Data listing
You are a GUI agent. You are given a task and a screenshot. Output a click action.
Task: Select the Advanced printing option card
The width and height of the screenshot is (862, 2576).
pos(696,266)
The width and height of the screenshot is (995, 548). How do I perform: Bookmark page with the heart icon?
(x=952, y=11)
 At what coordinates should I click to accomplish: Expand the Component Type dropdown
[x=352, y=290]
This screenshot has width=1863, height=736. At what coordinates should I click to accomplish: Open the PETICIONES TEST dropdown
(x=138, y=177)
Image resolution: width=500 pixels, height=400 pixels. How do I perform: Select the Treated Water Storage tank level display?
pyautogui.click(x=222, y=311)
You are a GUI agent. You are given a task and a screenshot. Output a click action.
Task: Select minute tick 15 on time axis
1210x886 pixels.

• To do:
Rewrite all of the records above, replacing "GUI agent" with "interface agent" and leaving everything else unchanged.

• Full output:
You are a interface agent. You are given a task and a screenshot. Output a click action.
Task: Select the Advanced printing option card
The width and height of the screenshot is (862, 2576).
pos(696,266)
The width and height of the screenshot is (995, 548). How do I perform: Bookmark page with the heart icon?
(x=952, y=11)
 At what coordinates should I click to accomplish: Expand the Component Type dropdown
[x=352, y=290]
This screenshot has width=1863, height=736. At what coordinates should I click to accomplish: Open the PETICIONES TEST dropdown
(x=138, y=177)
Image resolution: width=500 pixels, height=400 pixels. How do I perform: Select the Treated Water Storage tank level display?
pyautogui.click(x=222, y=311)
You are a interface agent. You are given a task and a screenshot. Output a click action.
Task: Select minute tick 15 on time axis
1210x886 pixels.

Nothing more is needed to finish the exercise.